The previous version of the executive order was so broad that it would have created “wholesale exemptions for people and organizations who claim religious or moral objections to same-sex marriage, premarital sex, abortion, and trans identity,” according the The Nation. Civil-liberties and LGBT groups were outraged by the draft, saying it would effectively legalize discrimination.

The order Trump is set to sign on Thursday appears to focus on only two specific policy changes, according to the Washington Post. First, it calls for “regulatory relief” for religious organizations that were required to cover contraception as part of employees’ health plans under the Affordable Care Act. It’s not clear what that means in practice, as those requirements were already scaled back by the courts.

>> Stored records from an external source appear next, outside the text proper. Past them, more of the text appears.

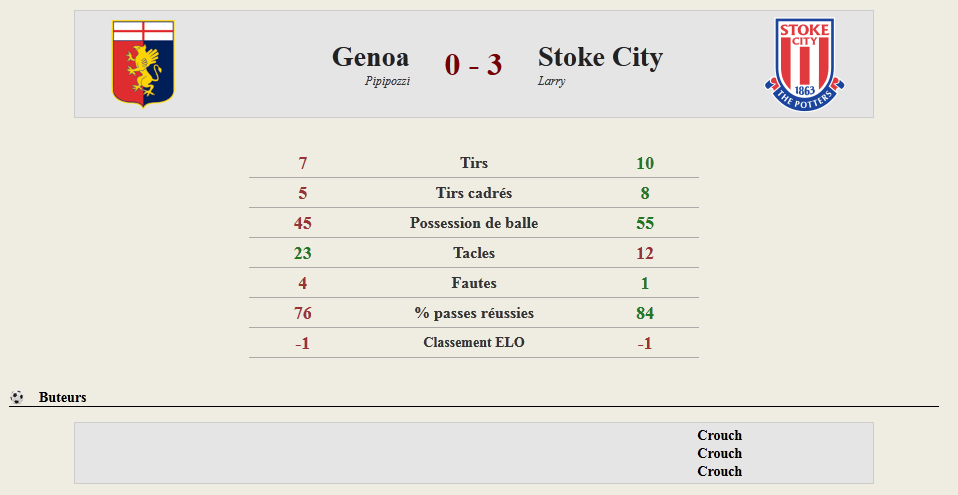Click the 0 - 3 match score

pyautogui.click(x=474, y=64)
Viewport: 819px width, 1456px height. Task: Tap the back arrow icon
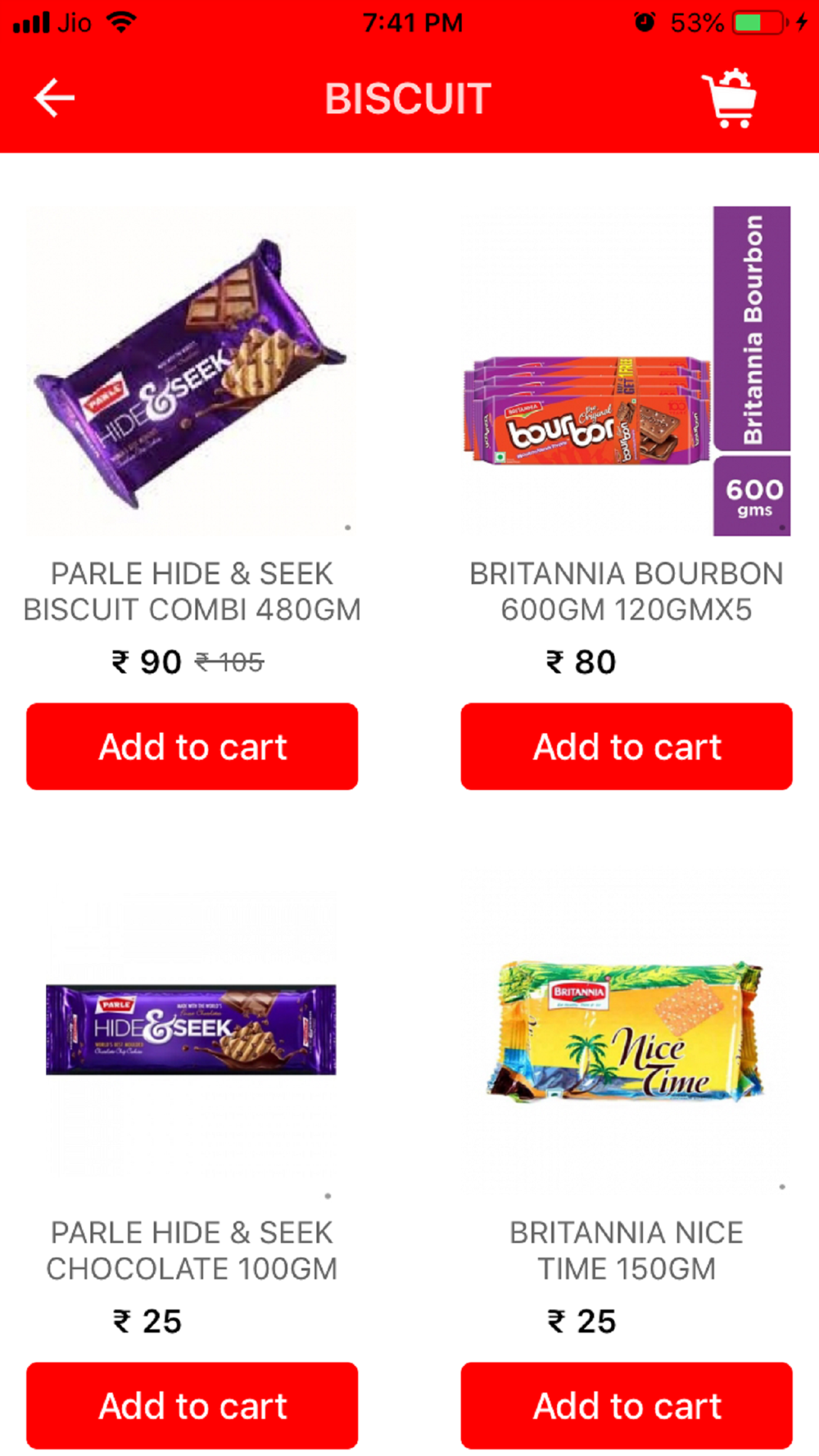pyautogui.click(x=54, y=98)
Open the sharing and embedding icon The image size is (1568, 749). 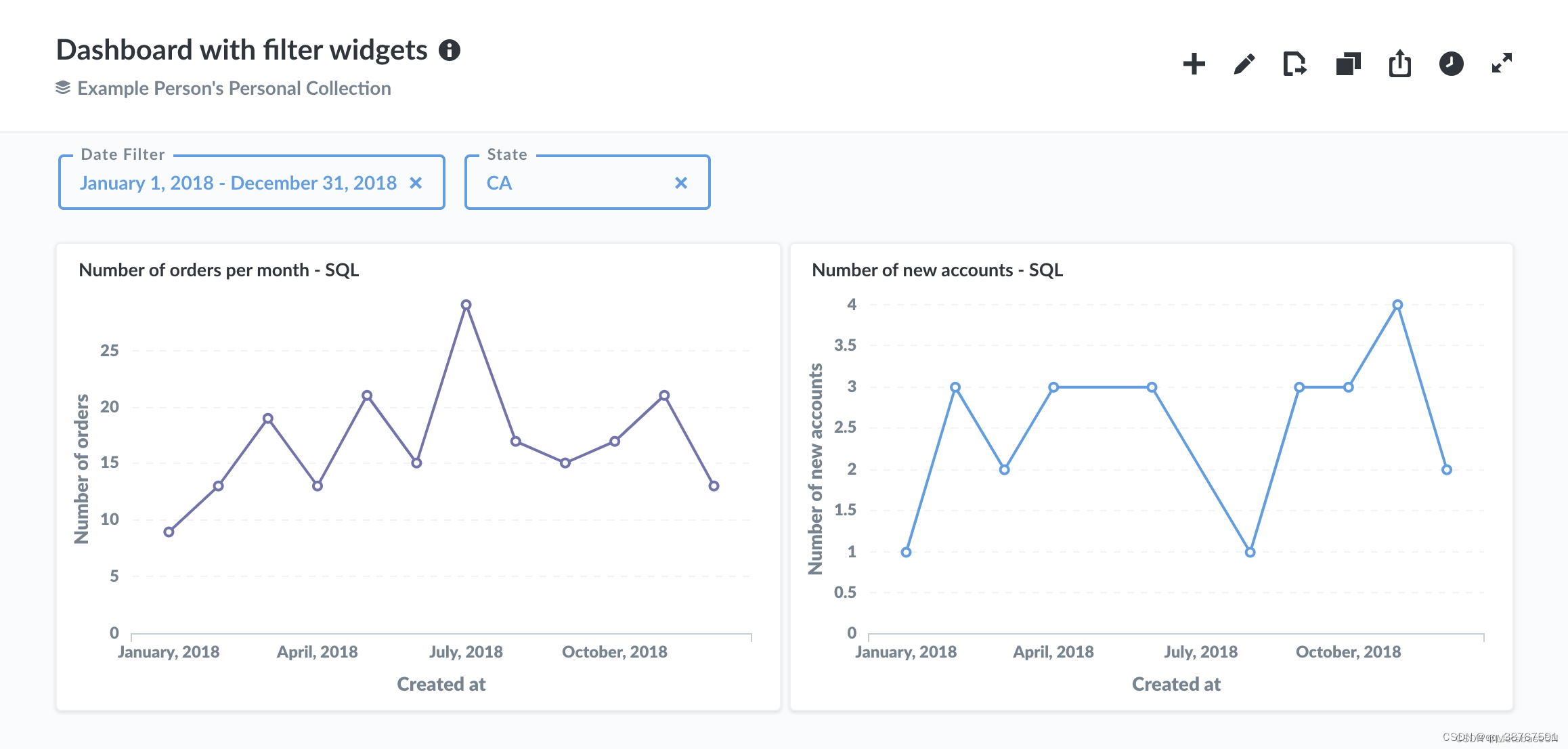[x=1399, y=64]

Second, it aims to ease restrictions on political activity by churches and charities. Under the Johnson Amendment, a 1954 provision in the federal tax code named for President Lyndon Johnson, tax-exempt organizations are banned from endorsing political candidates. Religious groups are free to discuss political issues, but if an IRS investigation finds that they’ve backed a particular candidate, they’re supposed to lose their tax-exempt status.

It’s not clear that this is actually happening. As the New York Times reports, there’s no way to know for sure since the IRS does not make its investigations public, but there’s only one reported case of a church losing its tax-exempt status for violating the Johnson Amendment. That was in 1995, when an upstate New York church warned Christians not to vote for Bill Clinton.

Still, some religious leaders claim that they’re being stifled by the threat of losing their tax-exempt status, and Trump drew big applause when he talked about getting rid of the amendment on the campaign trail.

The executive order directs the IRS to “exercise maximum enforcement discretion to alleviate the burden of the Johnson Amendment,” meaning that they should not actively pursue violations of the rule. But only Congress can fully do away with the provision since it’s part of the tax code. The “enforcement discretion” may draw a legal challenge, and it could be easily reversed by the next president.

On Wednesday a White House official acknowledged the limits of Trump’s executive order. “All laws still apply,” the official said, according to Politico. “Anything that would currently be illegal under current law would still be illegal, we’re not changing the law.”